**How to complete this task**
Exact copies of the records below are required.

Data for the task Start Marker

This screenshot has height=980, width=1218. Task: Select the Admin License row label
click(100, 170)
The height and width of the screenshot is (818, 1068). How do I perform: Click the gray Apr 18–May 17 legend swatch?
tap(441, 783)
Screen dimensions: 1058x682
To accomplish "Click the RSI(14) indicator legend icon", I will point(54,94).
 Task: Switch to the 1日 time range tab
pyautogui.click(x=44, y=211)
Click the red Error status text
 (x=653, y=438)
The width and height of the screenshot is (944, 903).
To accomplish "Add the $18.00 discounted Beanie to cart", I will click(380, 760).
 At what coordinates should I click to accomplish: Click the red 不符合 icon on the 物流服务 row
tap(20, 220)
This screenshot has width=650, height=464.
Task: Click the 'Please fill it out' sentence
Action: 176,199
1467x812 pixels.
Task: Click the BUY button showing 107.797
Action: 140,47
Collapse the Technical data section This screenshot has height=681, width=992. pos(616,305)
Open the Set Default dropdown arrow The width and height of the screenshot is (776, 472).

Data for the task End Marker

**Solution**
This screenshot has height=980, width=1218. Task: Select the Admin License row label
click(100, 170)
The height and width of the screenshot is (818, 1068). How do I perform: Click the gray Apr 18–May 17 legend swatch?
tap(441, 783)
Screen dimensions: 1058x682
To accomplish "Click the RSI(14) indicator legend icon", I will point(54,94).
 Task: Switch to the 1日 time range tab
pyautogui.click(x=44, y=211)
Click the red Error status text
 (x=653, y=438)
The width and height of the screenshot is (944, 903).
To accomplish "Add the $18.00 discounted Beanie to cart", I will click(380, 760).
 At what coordinates should I click to accomplish: Click the red 不符合 icon on the 物流服务 row
tap(20, 220)
This screenshot has width=650, height=464.
Task: Click the 'Please fill it out' sentence
Action: 176,199
1467x812 pixels.
Task: Click the BUY button showing 107.797
Action: 140,47
Collapse the Technical data section This screenshot has height=681, width=992. pos(616,305)
Open the Set Default dropdown arrow The width and height of the screenshot is (776, 472).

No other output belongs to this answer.